Cross-workspace extraction
This FAQ addresses common questions about setting up and configuring cross-workspace extraction for Databricks. Cross-workspace extraction enables you to use a single service principal to crawl metadata from all workspaces within a Databricks metastore, eliminating the need for separate connections.
Why do you need cross-workspace extraction?
If a user has multiple workspaces under the same metastore in their Databricks environment, this feature eliminates the need to set up separate Databricks connections for each workspace. Instead, a single connection can extract metadata across all available workspaces present in a metastore.
What are public and private catalogs?
- Public catalogs are available from all workspaces within a metastore.

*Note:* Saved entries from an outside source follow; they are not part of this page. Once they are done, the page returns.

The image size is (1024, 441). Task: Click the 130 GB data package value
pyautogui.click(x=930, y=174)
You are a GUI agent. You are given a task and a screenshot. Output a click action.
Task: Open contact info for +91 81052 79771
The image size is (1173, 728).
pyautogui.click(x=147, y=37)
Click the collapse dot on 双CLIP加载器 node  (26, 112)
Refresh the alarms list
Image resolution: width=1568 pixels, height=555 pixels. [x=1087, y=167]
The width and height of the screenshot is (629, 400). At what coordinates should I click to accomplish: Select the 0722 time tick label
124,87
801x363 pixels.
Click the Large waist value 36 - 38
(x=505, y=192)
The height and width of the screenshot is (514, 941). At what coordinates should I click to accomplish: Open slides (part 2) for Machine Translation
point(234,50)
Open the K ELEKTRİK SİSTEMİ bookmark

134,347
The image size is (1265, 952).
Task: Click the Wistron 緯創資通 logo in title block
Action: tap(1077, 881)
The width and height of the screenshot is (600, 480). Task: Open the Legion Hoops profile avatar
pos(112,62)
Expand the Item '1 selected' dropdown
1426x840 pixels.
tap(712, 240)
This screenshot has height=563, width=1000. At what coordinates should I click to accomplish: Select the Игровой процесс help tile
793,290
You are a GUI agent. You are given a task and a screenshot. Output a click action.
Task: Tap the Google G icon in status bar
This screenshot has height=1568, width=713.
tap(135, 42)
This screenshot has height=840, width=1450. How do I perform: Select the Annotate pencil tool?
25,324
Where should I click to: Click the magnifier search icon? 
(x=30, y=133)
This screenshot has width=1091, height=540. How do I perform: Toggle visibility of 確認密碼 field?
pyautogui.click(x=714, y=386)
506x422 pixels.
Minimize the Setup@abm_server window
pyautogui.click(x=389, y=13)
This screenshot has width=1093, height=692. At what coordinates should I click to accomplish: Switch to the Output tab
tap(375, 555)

- Private catalogs are restricted to specific workspaces and aren't available across the entire metastore.
If you have workspaces in different metastores, can one cross-workspace setup handle all of them, or do you need separate configurations?
One cross-workspace setup extracts metadata only from the workspaces within a single metastore. The metastore used for extraction is determined by the metastore of the originally configured workspace used while setting up the Databricks crawler.
What happens if you add new workspaces to your metastore? Are they automatically included in the extraction?
Yes, provided that the common service principal has the necessary permissions on the newly added workspace.
What are the current limitations of cross-workspace extraction?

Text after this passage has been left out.